As investors fret about the risks of inflation, comparisons to the 1970s era of runaway price rises have been ten a penny. But veteran fund manager Peter Spiller believes the 1960s are a better guide to today’s markets.

Spiller, who in four decades managing the Capital Gearing Investment Trust has only lost money in a single year, says savers should prepare for a period more like the 1960s when inflation did not spike as high as the 1970s, but persisted at worrying levels.

“What we are going back to is an era when inflation is a problem and the authorities will feel constrained to tighten policy whether monetary or fiscal . . . and we will have recessions,” says Spiller, seated in his offices across from the Guildhall in the City of London, wearing a crisp white shirt and threadbare green braces.

Capital Gearing, which Spiller has managed since 1982, is one of a clutch of UK-listed investment trusts that focus on wealth preservation, which have recently enjoyed a return to fashion after a period where their steady approach looked behind the times compared with bolder growth-focused strategies.

These cautious managers, who focus more on avoiding losses than seeking outstanding return, have found favour with savers who are worried by the threat of inflation eroding the value of their cash at the same time as financial markets have inflicted painful wounds on many assets.

UK private investors have lost 11 per cent of their portfolios on average in the first half of the year, according to a performance index from Interactive Investor, the second largest do-it-yourself platform. Markets took fright from central banks reversing the massive stimulus they had provided to economies since the Covid-19 pandemic struck to combat inflation, which climbed to the highest levels in 40 years, breaking above 9 per cent in the UK.

With inflation reducing the buying power of cash savings and market turbulence afflicting portfolios, many savers have been left wondering where to put their money for safekeeping. Wealth preservation strategies like Capital Gearing’s, along with similar funds at Ruffer and Personal Assets Trust, have emerged as a popular choice, climbing into the ranks of the most-bought trusts among UK retail investors.

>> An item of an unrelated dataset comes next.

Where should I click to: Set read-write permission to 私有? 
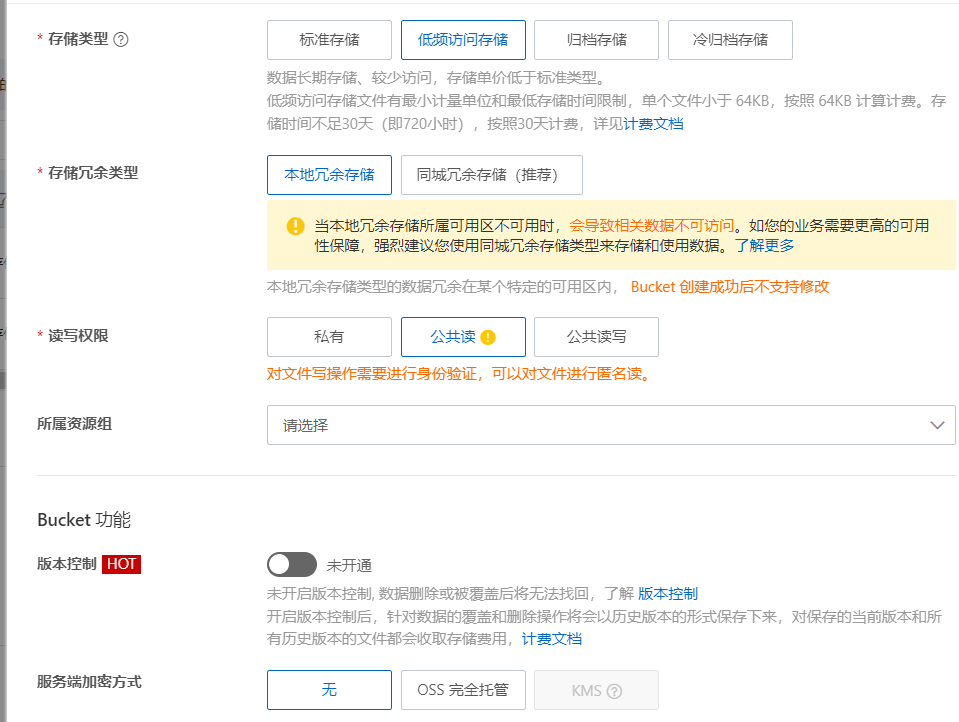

While most active managers are laser-focused on beating market returns, managers like Capital Gearing prioritise preserving the “real wealth” of clients in inflation-adjusted terms. The trust has underperformed the broader UK equity market, measured by MSCI, by more than 5 per cent over the past 10 years, but it has only recorded one annual loss in four decades.

Today, Spiller is betting that other money managers are still underplaying the chance that elevated inflation sticks around for longer than anticipated. He argued that most market watchers have spent their whole career during an “aberrant” period in recent decades where globalisation provided a powerful disinflationary force.

Looking to the next few years, he says: “I would not expect hyperinflation but I would expect the 2 per cent target to be missed.” Spiller likens the current environment to the 1960s when inflation built from around 1.5 per cent in 1965 to around 6 per cent by the end of the decade as a result of “over stimulating an already fully-employed economy”. 

This view of inflation has led Capital Gearing to hold roughly a third of its portfolio in index-linked government bonds where interest payments are linked to inflation, and therefore provide protection against price rises.

Spiller says inflation-linked bonds provide “the lowest possible risk way of maintaining the real value of your asset and earning a real income”. 

“The very good news is that the price you pay for that protection is very low because [the market] assumes inflation is going to go back to 2 per cent and stay there,” he adds.

Although Spiller recently said that “prospective returns look lousy for practically everything”, Capital Gearing has found other places to park its funds, including in oil stocks, green infrastructure and real estate. Lately, the trust has also eyed Japanese assets as a further source of inflation protection, since Japan is not seeing such sharp price increases.

The trust also holds a high amount of “dry powder”, cash and short-term debt, that can be swiftly put to work in new investments. The decision to hold 20 per cent of assets in cash reflects both the lack of attractive opportunities today and some optimism about better pickings to come if hard times for the economy make assets cheaper.

Spiller says: “We think the world is very fragile and we might get quite a lot of opportunities going forward.”